A young pregnant woman in her room in El Carpintero, a section of Petare, Caracas one of the largest Barrios in Latin America. Venezuela
A young pregnant woman in her room in El Carpintero, a section of Petare, Caracas one of the largest Barrios in Latin America. At right, a rainbow arches over the Avila mountains which divide the city from the sea. Image by Natalie Keyssar. Venezuela, 2015.

Since the death of Hugo Chavez in 2013, Venezuela has spiraled. Ferocious inflation, the second highest peace time murder rate in the world, escalating political unrest and massive shortages of basic goods have rocked the country, sending thousands fleeing while others remain in a purgatory of black outs, endless lines, crime, and uncertainty.

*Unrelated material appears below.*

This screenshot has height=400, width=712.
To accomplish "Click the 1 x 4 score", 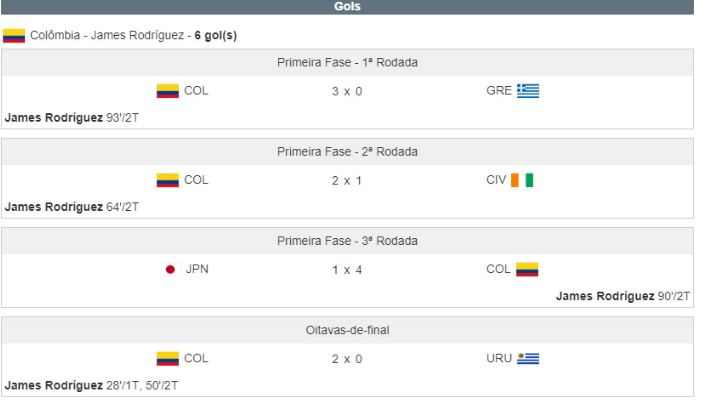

Now, Venezuela's crisis is entering an even more dire stage. A drought at the nation's largest hydroelectric dam has caused rolling blackouts across the country, leading the government to declare a two day work week. President Maduro, with approval ratings plummeting, has responded to an opposition petition for his removal by referendum–supported by hundreds of thousands of signatures–with the imposition of 60 day emergency law. Looting, and lynching, have become increasingly common and medicine shortages are causing hundreds, if not thousands, of needless deaths.

The Office of Hope is a long term photo project using both diptychs and single images to reflect the surreal landscape and bizarre juxtapositions of an oil rich socialist country in a capitalist global economy, an egalitarian dream plagued by corruption, and a sun drenched Caribbean metropolis crippled by violence. The project seeks to show the personal, human toll of this crisis by documenting the daily life of Venezuelans from all walks of life as they navigate the hardships–and chaos–created by the economic crisis and ongoing political unrest.